Under fire Vestas retreat to Denmark to discuss Campbeltown closure

It would be hard to send a more defensive signal than Vestas’s announcement that it is prepared to meet local representatives – if they travel to the company HQ in Denmark. Key players in the race to retrieve something from the company’s withdrawal from Campbeltown met yesterday in emergency session. Representatives from Argyll and Bute Council, Highlands and Islands Enterprise and Westminster MP for the area, Alan Reid, met at the Council HQ in Lochgilphead. Denmark being their chosen duelling ground, no representatives from Vestas attended the meeting. This does not reflect well upon a company whose behaviour will have been very different when it was holding its hand out to take over £12 million of public subsidy to set up in Campbeltown in 2001 – 2002.

Council Leader. Dick Walsh, says that while many in the current workforce may be able to get jobs elsewhere, the drive is to ensure that a skilled and loyal workforce is retained in the area rather than dispersed. He notes that Vestas’s wage bill is said to be around £2.5 million per annum. This loss will make a major negative impact on the local economy of this thinly populated place.

Those who met agreed that they will ask the Scottish Government to field a delegation to meet the Vestas CEO as soon as possible. Jim Mather, Minister for Energy, Enterprise and Tourism and Argyll’s constituency MSP, is to meet the workforce in Campbeltown on Friday.

The issue has both a Scottish face – with the negative impact of the Vestas decampment damaging the fragile economy of Kintyre.

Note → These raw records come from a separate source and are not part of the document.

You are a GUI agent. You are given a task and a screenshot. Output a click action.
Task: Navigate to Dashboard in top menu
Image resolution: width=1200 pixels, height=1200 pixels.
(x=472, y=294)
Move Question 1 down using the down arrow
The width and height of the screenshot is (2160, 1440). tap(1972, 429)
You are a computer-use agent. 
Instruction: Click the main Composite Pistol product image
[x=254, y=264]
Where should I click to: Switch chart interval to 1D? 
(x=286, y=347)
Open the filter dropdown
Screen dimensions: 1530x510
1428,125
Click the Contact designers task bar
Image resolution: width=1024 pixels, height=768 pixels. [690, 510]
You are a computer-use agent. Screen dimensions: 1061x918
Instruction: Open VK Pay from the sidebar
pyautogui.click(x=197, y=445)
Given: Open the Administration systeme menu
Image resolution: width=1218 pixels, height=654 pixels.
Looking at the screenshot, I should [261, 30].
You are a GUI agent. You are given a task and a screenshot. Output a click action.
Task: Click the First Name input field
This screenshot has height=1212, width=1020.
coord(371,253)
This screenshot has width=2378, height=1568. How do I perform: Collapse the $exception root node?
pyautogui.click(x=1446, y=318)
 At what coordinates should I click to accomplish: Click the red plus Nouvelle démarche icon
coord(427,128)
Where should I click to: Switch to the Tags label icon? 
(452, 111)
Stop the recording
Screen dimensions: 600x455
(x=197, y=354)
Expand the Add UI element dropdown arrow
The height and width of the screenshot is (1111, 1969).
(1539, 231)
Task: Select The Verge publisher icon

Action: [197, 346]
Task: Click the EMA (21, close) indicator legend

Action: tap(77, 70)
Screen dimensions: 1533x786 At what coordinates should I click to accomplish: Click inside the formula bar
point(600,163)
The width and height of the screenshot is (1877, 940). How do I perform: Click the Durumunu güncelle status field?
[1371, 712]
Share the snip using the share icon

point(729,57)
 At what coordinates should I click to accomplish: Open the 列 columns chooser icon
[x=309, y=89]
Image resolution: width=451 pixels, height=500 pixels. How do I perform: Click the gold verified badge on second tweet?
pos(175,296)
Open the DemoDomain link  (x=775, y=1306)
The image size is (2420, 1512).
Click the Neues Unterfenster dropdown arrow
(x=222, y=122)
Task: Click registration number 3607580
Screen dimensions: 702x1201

It also has a UK face, with the involvement of the UK Government in the parallel positive move of Vestas into greater investment in the Isle of Wight. (One might ask – and we do – whose investment this will actually be?) However, the two-sided nature of the closure makes this a matter which requires sustained effort by both Argyll’s MSP and MP. Mr Mather’s Governmental responsibilities lend a weight and an authority of real benefit to Argyll.

Any positive outcome that may be brought about will need to pay attention to some statements made by Vestas in announcing their transfer to the Isle of Wight. They say – and the wind sector of the renewables energy industry would seem to agree, that the turbine blades manufactured at Campbeltown are part of a now obsolete technology; and that they (Vestas) are now focusing on engagement with developing technologies in the field. If they are right – and they will be, then there is little sense in simply, say, bringing in another headline manufacturer (with more subsidy inducements) or in supporting a status quo community or workforce buyout.

If the Scottish Government were to commit to engaging independently with developing technologies in renewable energy and cast Campbeltown in a role in such an initiative, then committed revenue might create a sound foundation for growth and sector leadership in the area and in the country.